By Kang Yoon-seung
SEOUL, April 25 (Yonhap) -- Turning to immigrant workforces can provide a solution to South Korea's dire population crisis following low birth rates, an economics professor at the University of Chicago said Tuesday.
Michael Kremer, a Nobel laureate, made the remark during an interview session hosted by the Korea Development Institute, around a week ahead of the annual Asian Development Bank (ADB) meeting, which will run for four days starting Tuesday in Songdo, Incheon, 36 kilometers west of Seoul.
Kremer will also be present at the bank's first in-person gathering since the pandemic began.
"While Korea may be able to take steps to increase the birth rate, this has proved difficult in other countries. The way that most developed countries with low birth rates maintain their working age population is through migration," Kremer said.
The number of babies born in South Korea dipped to yet another fresh low in January by sinking 6 percent from a year earlier, reflecting the dire population crisis in Asia's fourth-largest economy. The figure has been falling on-year for 86 consecutive months.

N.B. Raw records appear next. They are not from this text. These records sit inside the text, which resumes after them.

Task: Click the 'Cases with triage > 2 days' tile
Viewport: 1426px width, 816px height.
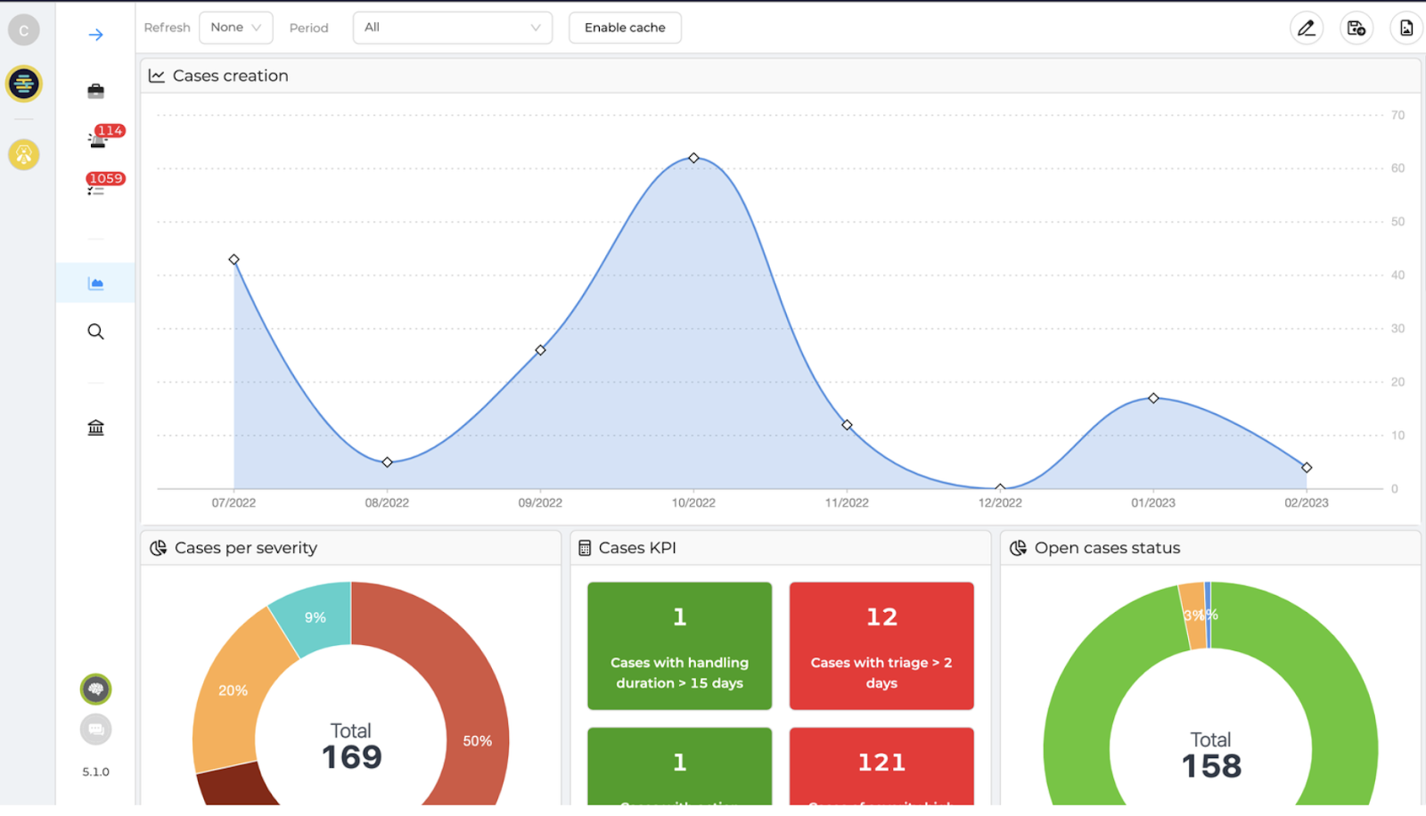Action: tap(881, 646)
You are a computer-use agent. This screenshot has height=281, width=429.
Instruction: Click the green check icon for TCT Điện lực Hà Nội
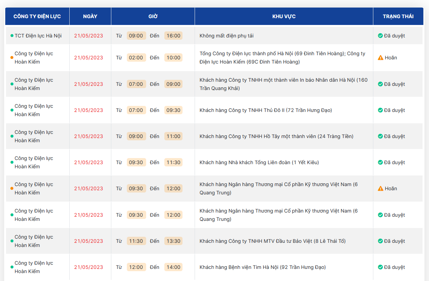click(x=380, y=36)
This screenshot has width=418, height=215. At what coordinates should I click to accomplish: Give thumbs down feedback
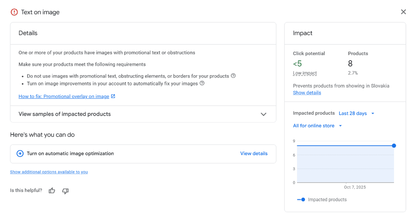65,191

"Allowing migration to developed countries could create large fiscal and welfare benefits," the professor said, noting it is also possible to "design politically feasible and economically beneficial programs."
Kremer cited Hong Kong and Singapore as examples of countries that have successfully implemented large-scale special visa programs for foreign private household workers, which are less likely to raise social concerns compared to other types of migration programs
Touching on the income gap and digital divide between developed and developing countries, Kremer said South Korea can lend a hand to the area, as it is "a leader in digital technology innovation."
"Korea could serve an important role in supporting countries in areas ranging from educational technology to digital agriculture, digital health, and e-government," the professor said.
"These are all areas where private sector investment alone may be inadequate, and Korean expertise may be useful."